«Hilfe von aussen annehmen, muss gelernt werden»
Angehörige von Demenzerkrankten übernehmen viel Betreuungs- und Pflegearbeit. Damit sie nicht an ihre Grenzen kommen, benötigen sie Entlastung. Prof. Dr. Neuner-Jehle vom Institut für Hausarztmedizin, Universität und Universitätsspital Zürich, sagt im Interview, was Angehörige erwarten dürfen und ermutigt, auch auf sich selbst zu achten.
«auguste»: Herr Neuner-Jehle, Sie forschen seit vielen Jahren zu Personen, die von verschiedenen, teilweise auch chronischen Erkrankungen betroffen sind. Was interessiert Sie dabei besonders?
Es war mir immer schon ein Anliegen, mich um die besonders Belasteten und weniger Privilegierten zu kümmern, auch als Forscher. Ausserdem steigt die Zahl chronisch kranker und multimorbider Menschen stetig an, und damit die Relevanz für Forschung, besonders hinsichtlich guter Betreuungsformen. Oft werden genau ältere Personen von grossen Studien ausgeschlossen, weil sie aus methodischer Sicht «Risiken» für den Studienerfolg darstellen. Daraus folgt, dass das Wissen zu chronisch Kranken und Multimorbiden lückenhaft ist.
Wie können Fachpersonen Demenzbetroffene gut begleiten?
Besonders wichtig scheint mir die Präsenz eines fachkundigen und empathischen Ansprechpartners. Dass jemand da ist, an den sich Betroffene in der Not wenden können, ist schon eine grosse Hilfe. Wichtig ist ausserdem das Begegnen auf Augenhöhe, die Wertschätzung der riesigen Arbeit von Angehörigen und die gemeinsame Suche nach pragmatischen Lösungen.

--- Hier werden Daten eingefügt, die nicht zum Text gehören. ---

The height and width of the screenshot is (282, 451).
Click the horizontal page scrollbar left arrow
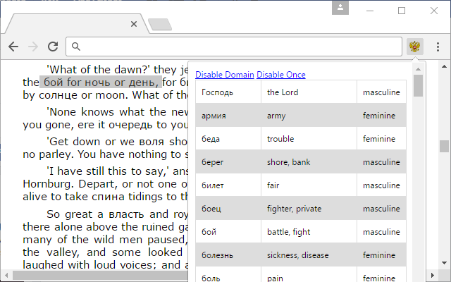[6, 276]
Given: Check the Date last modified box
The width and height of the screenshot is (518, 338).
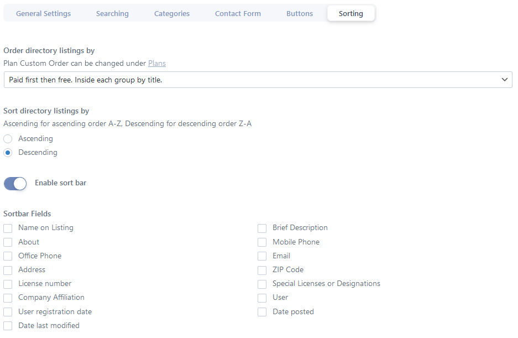Looking at the screenshot, I should pyautogui.click(x=8, y=326).
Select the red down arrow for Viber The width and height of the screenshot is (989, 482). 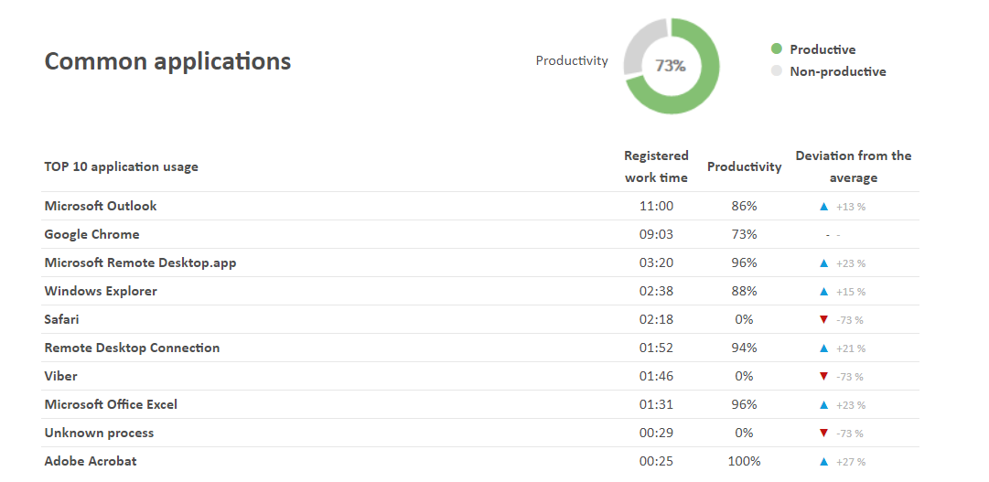(823, 377)
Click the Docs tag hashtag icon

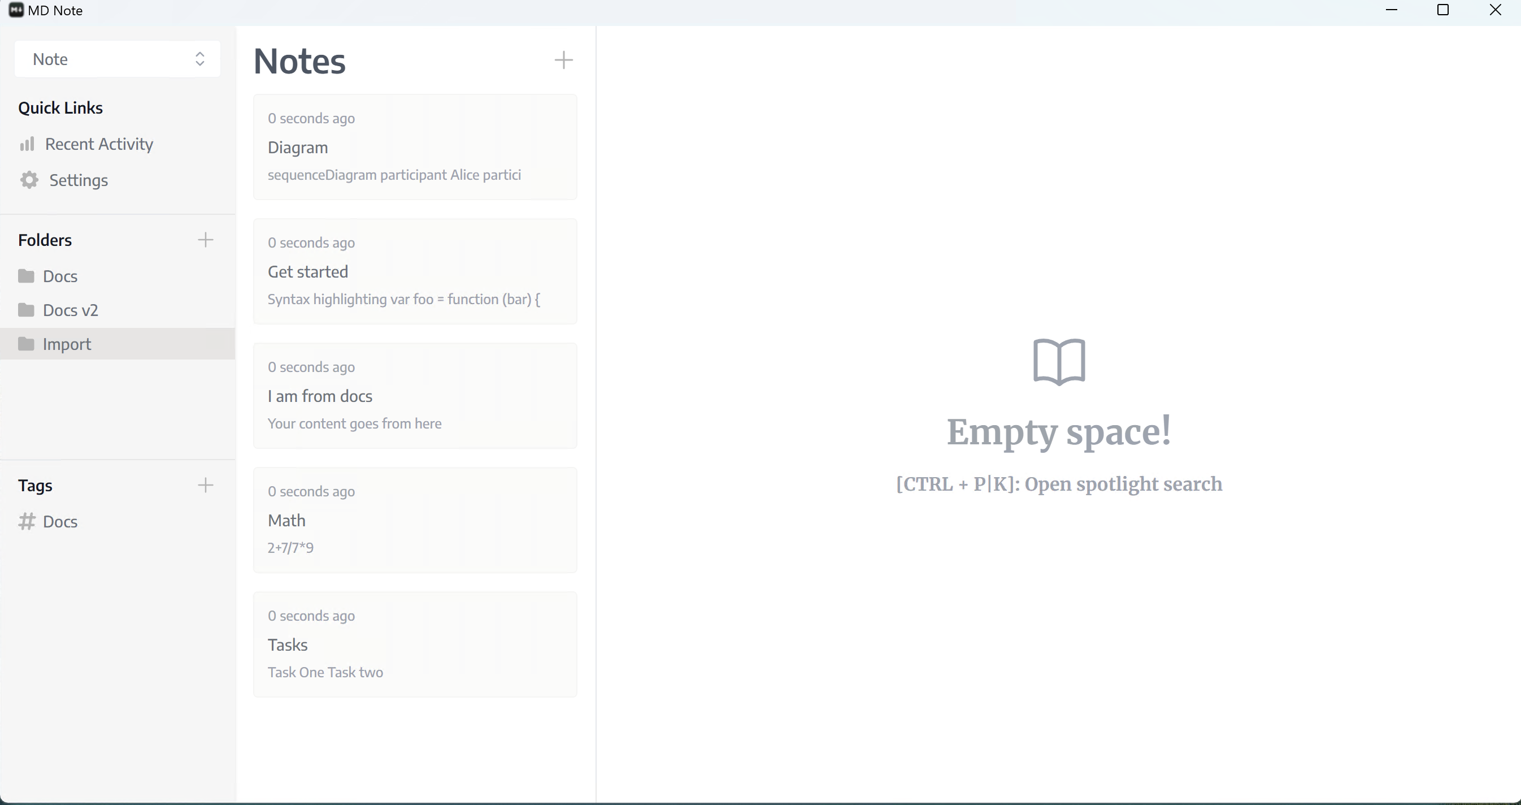click(x=27, y=522)
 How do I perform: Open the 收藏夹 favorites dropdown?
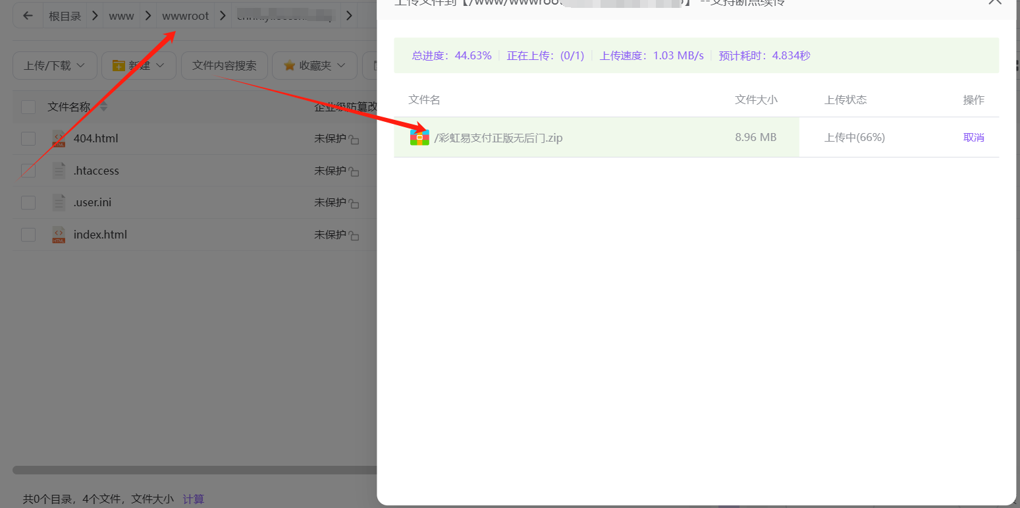(x=314, y=66)
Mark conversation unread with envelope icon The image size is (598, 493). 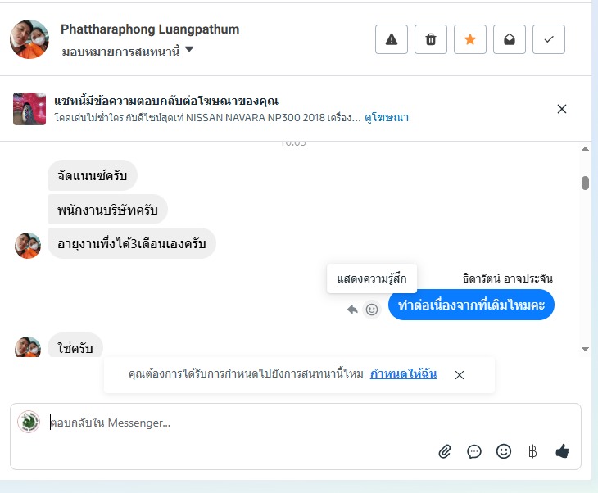pos(509,40)
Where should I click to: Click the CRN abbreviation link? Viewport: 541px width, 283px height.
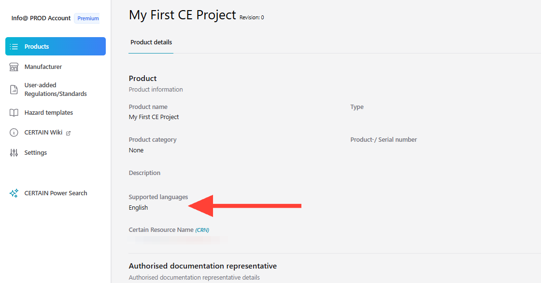pos(202,230)
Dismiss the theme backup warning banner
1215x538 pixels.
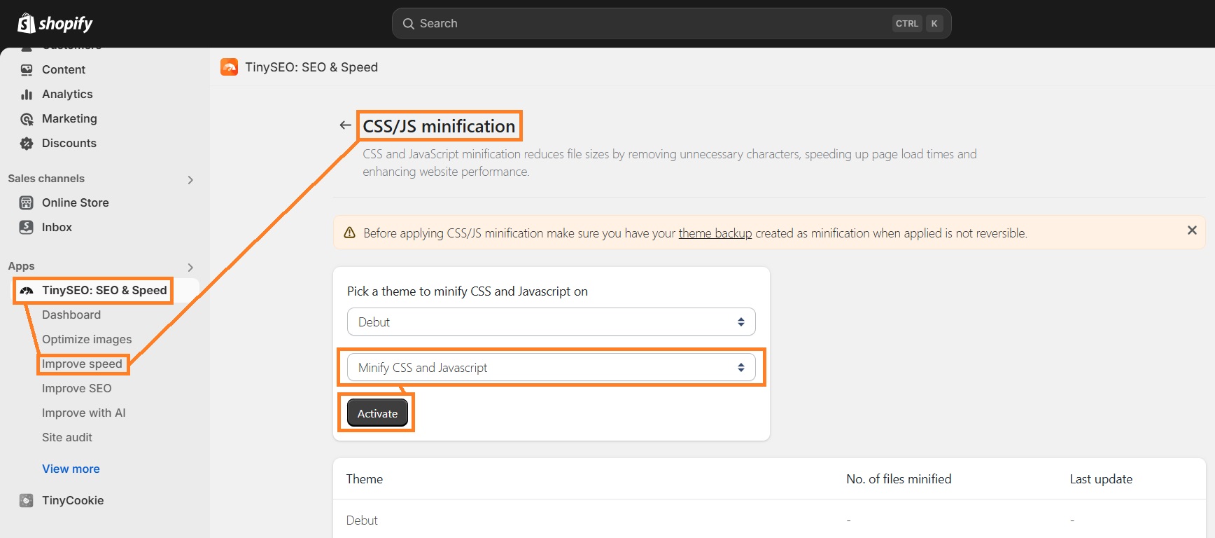(1192, 230)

Ihr Forschungsprojekt zielt darauf ab, dass Angehörige bei der Suche nach Hilfsangeboten und beim Aufbau eines Unterstützungsnetzwerks begleitet werden. Warum orten Sie hier Verbesserungsbedarf?
Wir sollten diese aufwändige Aufgabe nicht den Angehörigen zumuten, die durch die direkte Betreuung schon an ihre Grenzen kommen. Leider ist die interdisziplinäre und interprofessionelle Zusammenarbeit immer noch eine grosse Baustelle, die mit unserem fraktionierten Gesundheitswesen zusammenhängt. Gerade bei chronisch oder mehrfach Kranken, die durch verschiedene Fachdisziplinen und Professionen betreut werden, ist die Koordination unabdingbar, aber eben aufwändig: Es braucht zusätzlich zur direkten Betreuung Zeit, es braucht effiziente Kommunikationskanäle, es braucht eine anständige Vergütung des Aufwands. All dies ist Mangelware und/oder erst im Aufbau in unserem Gesundheitssystem.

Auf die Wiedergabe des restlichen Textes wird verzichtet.